Two tracks here don’t have any beats at all (the mood jazz of “Get It Over With” and reggae chugging “No Love Allowed”) and “Numb” is a dark, dubby ode to something that has rendered both her and Eminem incapacitated and  would sound right at home on Grace Jones’ “Hurricane” album. There are some weaker moments but for once they’re in the minority; “Loveeeeeeeee Song” is extremely dull, “Lost in Paradise” never quite settles on a convincing melody and “Pour It Up” is morbid, macho hip hop. The aforementioned controversial duet between Rihanna and Brown, “Nobody’s Business”, is actually ok, a breezy, mid tempo Bobby Brown-ish “Two Can Play That Game” swinger.

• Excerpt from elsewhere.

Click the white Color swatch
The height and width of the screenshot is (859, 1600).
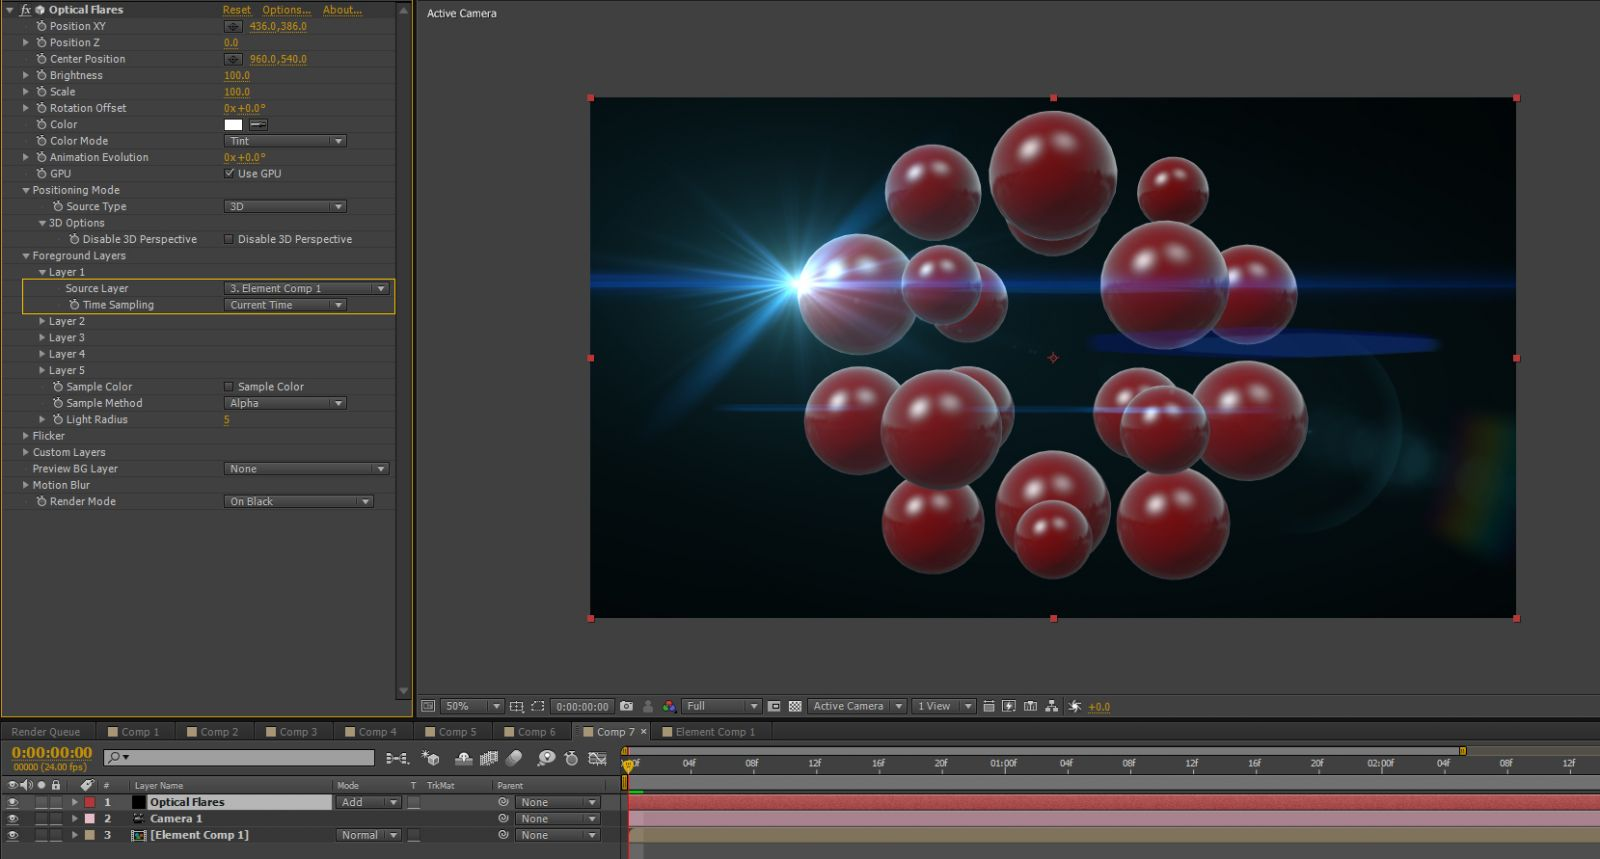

So my advice is to try and listen to this album if you can and more than just once or twice as, surprisingly for an artist who is still considered to be disposable, Rihanna’s complex seventh album rewards best after several listens. It’s a sterling, experimental pop album that admirably refuses to follow an easy path and may well be her best, I suppose we only have to wait another 12 months to find out.

We apologise for the lack of audio links in this review; for some unknown reason, Spotify has removed the album.  If it returns, we’ll try to reinstate the links.